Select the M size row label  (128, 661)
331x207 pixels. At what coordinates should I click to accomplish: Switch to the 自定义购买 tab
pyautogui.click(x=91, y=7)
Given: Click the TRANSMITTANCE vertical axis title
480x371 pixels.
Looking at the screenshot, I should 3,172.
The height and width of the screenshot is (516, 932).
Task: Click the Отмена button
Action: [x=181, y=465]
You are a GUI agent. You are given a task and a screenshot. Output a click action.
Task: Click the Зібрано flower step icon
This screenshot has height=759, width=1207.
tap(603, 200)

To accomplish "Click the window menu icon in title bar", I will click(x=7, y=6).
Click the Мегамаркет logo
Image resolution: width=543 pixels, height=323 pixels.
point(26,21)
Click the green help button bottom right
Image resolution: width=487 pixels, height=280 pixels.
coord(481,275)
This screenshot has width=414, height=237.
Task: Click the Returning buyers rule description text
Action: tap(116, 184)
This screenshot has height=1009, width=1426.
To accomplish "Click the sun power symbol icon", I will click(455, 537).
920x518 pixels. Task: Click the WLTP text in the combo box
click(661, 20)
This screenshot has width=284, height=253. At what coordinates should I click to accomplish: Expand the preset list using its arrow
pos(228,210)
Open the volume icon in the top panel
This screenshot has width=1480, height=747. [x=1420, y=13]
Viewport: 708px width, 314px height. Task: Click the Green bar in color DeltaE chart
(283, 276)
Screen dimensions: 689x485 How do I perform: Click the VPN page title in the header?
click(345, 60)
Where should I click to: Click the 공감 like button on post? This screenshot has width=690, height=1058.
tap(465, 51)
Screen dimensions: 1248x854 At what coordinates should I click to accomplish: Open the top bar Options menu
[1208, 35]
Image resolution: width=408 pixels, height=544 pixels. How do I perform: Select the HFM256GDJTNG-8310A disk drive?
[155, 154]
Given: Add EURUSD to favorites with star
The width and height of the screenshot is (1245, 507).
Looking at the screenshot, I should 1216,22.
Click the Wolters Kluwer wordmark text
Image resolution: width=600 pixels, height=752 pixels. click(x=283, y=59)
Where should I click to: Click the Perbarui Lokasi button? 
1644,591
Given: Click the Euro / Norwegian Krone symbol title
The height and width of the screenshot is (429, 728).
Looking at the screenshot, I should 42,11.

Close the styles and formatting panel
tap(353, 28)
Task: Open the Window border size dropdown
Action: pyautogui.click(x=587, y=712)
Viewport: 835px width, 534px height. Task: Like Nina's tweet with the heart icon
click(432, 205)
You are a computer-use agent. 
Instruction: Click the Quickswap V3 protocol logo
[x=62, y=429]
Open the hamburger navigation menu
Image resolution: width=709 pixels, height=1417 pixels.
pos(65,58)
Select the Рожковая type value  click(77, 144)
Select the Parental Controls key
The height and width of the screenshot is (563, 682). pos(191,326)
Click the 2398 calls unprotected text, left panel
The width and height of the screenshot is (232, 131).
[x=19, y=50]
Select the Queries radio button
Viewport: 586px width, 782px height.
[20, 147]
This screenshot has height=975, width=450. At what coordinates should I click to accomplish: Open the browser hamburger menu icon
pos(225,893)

::::

> [TO BE DONE]:
Return every one of the records above verbatim, keeping each line unchanged and in its original order.

> [RESULT BELOW]:
Select the M size row label  (128, 661)
331x207 pixels. At what coordinates should I click to accomplish: Switch to the 自定义购买 tab
pyautogui.click(x=91, y=7)
Given: Click the TRANSMITTANCE vertical axis title
480x371 pixels.
Looking at the screenshot, I should 3,172.
The height and width of the screenshot is (516, 932).
Task: Click the Отмена button
Action: [x=181, y=465]
You are a GUI agent. You are given a task and a screenshot. Output a click action.
Task: Click the Зібрано flower step icon
This screenshot has height=759, width=1207.
tap(603, 200)

To accomplish "Click the window menu icon in title bar", I will click(x=7, y=6).
Click the Мегамаркет logo
Image resolution: width=543 pixels, height=323 pixels.
point(26,21)
Click the green help button bottom right
Image resolution: width=487 pixels, height=280 pixels.
coord(481,275)
This screenshot has width=414, height=237.
Task: Click the Returning buyers rule description text
Action: tap(116, 184)
This screenshot has height=1009, width=1426.
To accomplish "Click the sun power symbol icon", I will click(455, 537).
920x518 pixels. Task: Click the WLTP text in the combo box
click(661, 20)
This screenshot has width=284, height=253. At what coordinates should I click to accomplish: Expand the preset list using its arrow
pos(228,210)
Open the volume icon in the top panel
This screenshot has width=1480, height=747. [x=1420, y=13]
Viewport: 708px width, 314px height. Task: Click the Green bar in color DeltaE chart
(283, 276)
Screen dimensions: 689x485 How do I perform: Click the VPN page title in the header?
click(345, 60)
Where should I click to: Click the 공감 like button on post? This screenshot has width=690, height=1058.
tap(465, 51)
Screen dimensions: 1248x854 At what coordinates should I click to accomplish: Open the top bar Options menu
[1208, 35]
Image resolution: width=408 pixels, height=544 pixels. How do I perform: Select the HFM256GDJTNG-8310A disk drive?
[155, 154]
Given: Add EURUSD to favorites with star
The width and height of the screenshot is (1245, 507).
Looking at the screenshot, I should 1216,22.
Click the Wolters Kluwer wordmark text
Image resolution: width=600 pixels, height=752 pixels. click(x=283, y=59)
Where should I click to: Click the Perbarui Lokasi button? 
1644,591
Given: Click the Euro / Norwegian Krone symbol title
The height and width of the screenshot is (429, 728).
Looking at the screenshot, I should 42,11.

Close the styles and formatting panel
tap(353, 28)
Task: Open the Window border size dropdown
Action: pyautogui.click(x=587, y=712)
Viewport: 835px width, 534px height. Task: Like Nina's tweet with the heart icon
click(432, 205)
You are a computer-use agent. 
Instruction: Click the Quickswap V3 protocol logo
[x=62, y=429]
Open the hamburger navigation menu
Image resolution: width=709 pixels, height=1417 pixels.
pos(65,58)
Select the Рожковая type value  click(77, 144)
Select the Parental Controls key
The height and width of the screenshot is (563, 682). pos(191,326)
Click the 2398 calls unprotected text, left panel
The width and height of the screenshot is (232, 131).
[x=19, y=50]
Select the Queries radio button
Viewport: 586px width, 782px height.
[20, 147]
This screenshot has height=975, width=450. At what coordinates should I click to accomplish: Open the browser hamburger menu icon
pos(225,893)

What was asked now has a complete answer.